Le mannequin testé à Chinon parle, respire, tousse. On peut l’intuber, lui prendre le pouls, lui faire une trachéotomie. Plusieurs scenarii sont proposés, par exemple l’hémorragie de la délivrance. « Quand les saignements recueillis dépassent la cote d’alerte, on doit déclencher une séquence de procédures », expose le Dr Chiron. La simulation d’un malaise vagal en service de chirurgie ambulatoire permet de tester la réactivité du personnel infirmier. De même avec l’hématome sous-aponévrotique dans la chirurgie de la thyroïde, une situation exceptionnelle mais très dangereuse. « On regarde si l’infirmier a le réflexe de retirer les fils, les agrafes, les pansements, et s’il appelle correctement le médecin », détaille l’anesthésiste formateur. L’hôpital de Chinon ne veut pas en rester à ce coup d’essai. Il cherche à acquérir un mannequin haute fidélité, dont le coût est élevé. Des tractations sont en cours pour convaincre les tutelles.
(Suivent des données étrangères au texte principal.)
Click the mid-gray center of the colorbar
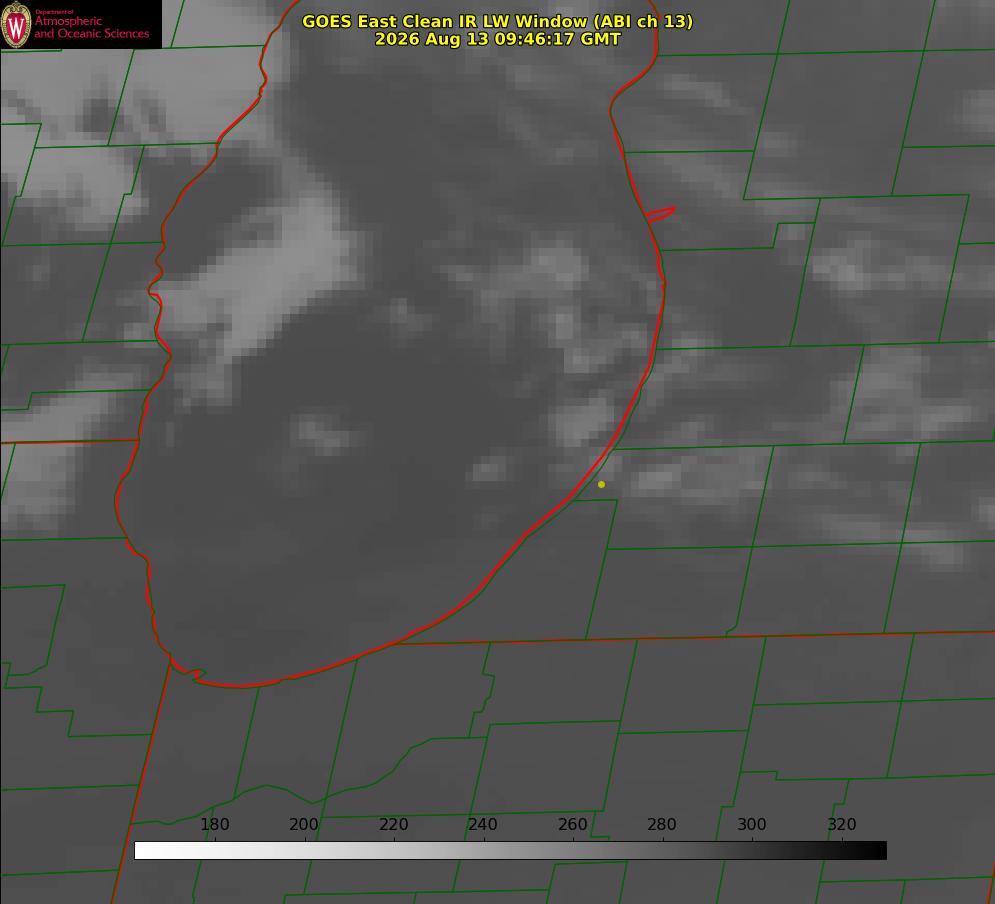995x904 pixels. (x=510, y=851)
Un vecteur d’amélioration des pratiques.

Le coût des mannequins est un frein à leur développement, confirme le Pr Jean-Claude Granry, anesthésiste-réanimateur au CHU d’Angers : « Il faut du personnel dédié et formé pour faire fonctionner les mannequins. Dans mon CHU, qui est l’un des premiers, avec Nice, à avoir ouvert un centre de simulation, nous travaillons deux jours par semaine car nous n’avons pas les moyens de faire plus, mais nous avons une demande très importante. » Les accidents graves se comptent par milliers chaque année en France. « La plupart sont évitables, précise le Pr Granry. La simulation n’est pas la panacée, mais c’est un bon moyen pour améliorer les pratiques. Et pour réduire les temps opératoires : si un interne a appris en simulation à préparer le patient, on gagne un temps fou. » Est-ce utile pour le patient ? Difficile à dire. « Personne n’a pu montrer que les simulateurs ont fait baisser le nombre de crash d’avion, constate le Pr Jean-Claude Granry. Mais quand un interne a fait 50 endoscopies sur simulateur, son geste est plus assuré, et son diagnostic plus sûr. »

La HAS a confié un groupe de travail au Pr Granry et au Dr Marie-Christine Moll, également angevine. Leur rapport sera publié en deux temps : d’abord un état des lieux en mai, puis des propositions, début 2012, pour développer la simulation en santé en France. Via des mannequins ou des simulateurs dits procéduraux, par exemple une simple tête pour apprendre à intuber. La simulation peut aussi s’apparenter à un jeu de rôles filmé, avec des pièges tendus par des acteurs, pour apprendre à mener une consultation et annoncer un diagnostic. L’aéronautique et le nucléaire ont trois longueurs d’avance sur la médecine. « Les pilotes de ligne ont 3 à 4 séances obligatoires de simulation de vol par an, et les employés de la centrale de Chinon s’entraînent 15 jours par an », observe le Pr Granry.